Выдался серенький, дождливый денек, какие очень редко бывают весной. Я шел к реке. Город еще дремал (это было в городе К.). По пустынным улицам то там, то сям торопливо шнырял лишь рабочий люд, а я смотрел на него любящими глазами и переживал, можно сказать, тысячу жизней. Я переносился с каждым рабочим к месту его тяжелого труда, возвращался с ним домой, видел, как он, желчный, раздражительный, отпускал тумака не умевшей угодить жене; как испуганные гневом отца и слезами матери робко жались в углу голодные ребята; как он, угрюмый и мрачный, сидел несколько минут неподвижно, ни на кого не глядя, ни с кем не заговаривая, и мучился угрызениями совести, а потом вдруг вскакивал, схватывал шапку и почти бегом отправлялся в кабак… Для меня не существовало крыш на домах; все они раскрыли предо мною свое нутро, сверху донизу, и презентовали картину мучений, стонов, вопля, тупого терпения и немого отчаяния… Бесприютно как-то, серо и печально смотрело всё вокруг.

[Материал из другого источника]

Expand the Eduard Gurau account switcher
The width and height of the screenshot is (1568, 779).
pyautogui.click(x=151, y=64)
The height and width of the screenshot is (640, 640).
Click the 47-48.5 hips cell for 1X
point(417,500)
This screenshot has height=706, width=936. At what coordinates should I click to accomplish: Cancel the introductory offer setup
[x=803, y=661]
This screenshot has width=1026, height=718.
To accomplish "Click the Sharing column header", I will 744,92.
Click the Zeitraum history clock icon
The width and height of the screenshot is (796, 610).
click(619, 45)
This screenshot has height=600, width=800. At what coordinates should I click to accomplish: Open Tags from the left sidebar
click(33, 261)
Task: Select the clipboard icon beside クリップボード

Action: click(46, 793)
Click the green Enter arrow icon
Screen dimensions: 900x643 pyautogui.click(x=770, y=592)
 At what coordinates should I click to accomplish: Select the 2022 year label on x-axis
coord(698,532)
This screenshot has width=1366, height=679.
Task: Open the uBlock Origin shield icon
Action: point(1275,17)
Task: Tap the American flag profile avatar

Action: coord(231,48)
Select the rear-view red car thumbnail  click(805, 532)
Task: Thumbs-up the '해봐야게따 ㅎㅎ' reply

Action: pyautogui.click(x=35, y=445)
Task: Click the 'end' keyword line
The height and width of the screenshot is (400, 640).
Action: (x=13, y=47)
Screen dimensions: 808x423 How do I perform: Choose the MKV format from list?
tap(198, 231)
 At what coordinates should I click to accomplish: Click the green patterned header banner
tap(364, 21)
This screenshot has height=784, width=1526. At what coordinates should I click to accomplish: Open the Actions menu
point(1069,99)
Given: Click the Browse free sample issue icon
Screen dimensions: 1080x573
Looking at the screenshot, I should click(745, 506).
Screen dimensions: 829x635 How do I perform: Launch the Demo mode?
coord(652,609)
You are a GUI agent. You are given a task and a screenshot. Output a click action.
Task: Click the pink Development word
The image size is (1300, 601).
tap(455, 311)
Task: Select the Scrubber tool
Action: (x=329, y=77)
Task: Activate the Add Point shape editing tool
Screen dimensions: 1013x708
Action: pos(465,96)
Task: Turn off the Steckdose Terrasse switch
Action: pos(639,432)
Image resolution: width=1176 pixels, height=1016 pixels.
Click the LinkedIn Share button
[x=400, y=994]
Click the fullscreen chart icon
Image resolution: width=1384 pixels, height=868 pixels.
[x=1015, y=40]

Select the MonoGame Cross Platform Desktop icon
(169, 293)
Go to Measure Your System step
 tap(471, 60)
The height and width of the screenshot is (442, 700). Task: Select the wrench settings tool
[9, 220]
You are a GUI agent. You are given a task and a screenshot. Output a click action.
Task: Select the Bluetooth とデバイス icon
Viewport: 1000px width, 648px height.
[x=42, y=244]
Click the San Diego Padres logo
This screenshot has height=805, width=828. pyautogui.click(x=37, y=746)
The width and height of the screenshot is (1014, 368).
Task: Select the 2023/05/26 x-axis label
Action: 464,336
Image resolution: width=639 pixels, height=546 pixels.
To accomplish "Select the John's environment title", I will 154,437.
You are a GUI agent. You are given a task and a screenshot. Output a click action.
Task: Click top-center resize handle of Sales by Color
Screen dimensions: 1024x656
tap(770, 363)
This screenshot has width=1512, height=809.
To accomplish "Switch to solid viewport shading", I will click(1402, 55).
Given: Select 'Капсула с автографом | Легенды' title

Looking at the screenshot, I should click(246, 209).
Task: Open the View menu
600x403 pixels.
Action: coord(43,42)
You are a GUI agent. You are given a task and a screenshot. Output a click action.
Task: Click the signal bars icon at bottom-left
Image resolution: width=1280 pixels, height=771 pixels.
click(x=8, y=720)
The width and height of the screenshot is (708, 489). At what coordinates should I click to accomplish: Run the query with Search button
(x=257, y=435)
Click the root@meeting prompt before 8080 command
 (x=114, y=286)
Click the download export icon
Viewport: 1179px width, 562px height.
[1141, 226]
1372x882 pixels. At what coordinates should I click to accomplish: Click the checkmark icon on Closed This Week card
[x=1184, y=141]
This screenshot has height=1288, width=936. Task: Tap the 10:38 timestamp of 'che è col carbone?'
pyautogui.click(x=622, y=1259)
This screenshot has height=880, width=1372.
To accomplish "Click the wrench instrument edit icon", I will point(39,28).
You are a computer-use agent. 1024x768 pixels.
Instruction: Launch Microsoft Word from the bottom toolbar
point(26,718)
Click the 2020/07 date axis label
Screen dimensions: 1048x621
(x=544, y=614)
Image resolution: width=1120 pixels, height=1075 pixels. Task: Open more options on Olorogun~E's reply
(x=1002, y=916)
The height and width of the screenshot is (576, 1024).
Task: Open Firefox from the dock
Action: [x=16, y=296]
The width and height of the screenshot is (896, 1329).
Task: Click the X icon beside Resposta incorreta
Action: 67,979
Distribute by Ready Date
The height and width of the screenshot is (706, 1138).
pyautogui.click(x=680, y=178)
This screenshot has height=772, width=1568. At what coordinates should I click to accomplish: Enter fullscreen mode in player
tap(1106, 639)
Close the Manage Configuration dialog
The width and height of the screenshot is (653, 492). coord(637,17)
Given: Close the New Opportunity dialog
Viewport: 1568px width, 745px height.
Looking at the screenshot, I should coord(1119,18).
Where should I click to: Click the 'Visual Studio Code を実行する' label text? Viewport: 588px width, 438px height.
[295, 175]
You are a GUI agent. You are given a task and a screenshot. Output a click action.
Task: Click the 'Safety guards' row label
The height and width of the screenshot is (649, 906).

А бесприютно-то и сиротливо было, собственно, у меня на сердце. Отсыревшие на дождливой погоде струны звучали так печально, как рожок на похоронах солдата, и напевали образы, не имевшие никакой точки опоры в действительности. На самом деле дома выглядели не только не печально, но, напротив, были до того приличны, что и не согласились бы обнаружить свое нутро в такую раннюю пору, когда столько непорочных девиц и целомудренных супругов, невинных младенцев и почтенных старцев предавались безмятежному отдыху, видели сны, и когда вследствие этого там царствовал некоторый беспорядок…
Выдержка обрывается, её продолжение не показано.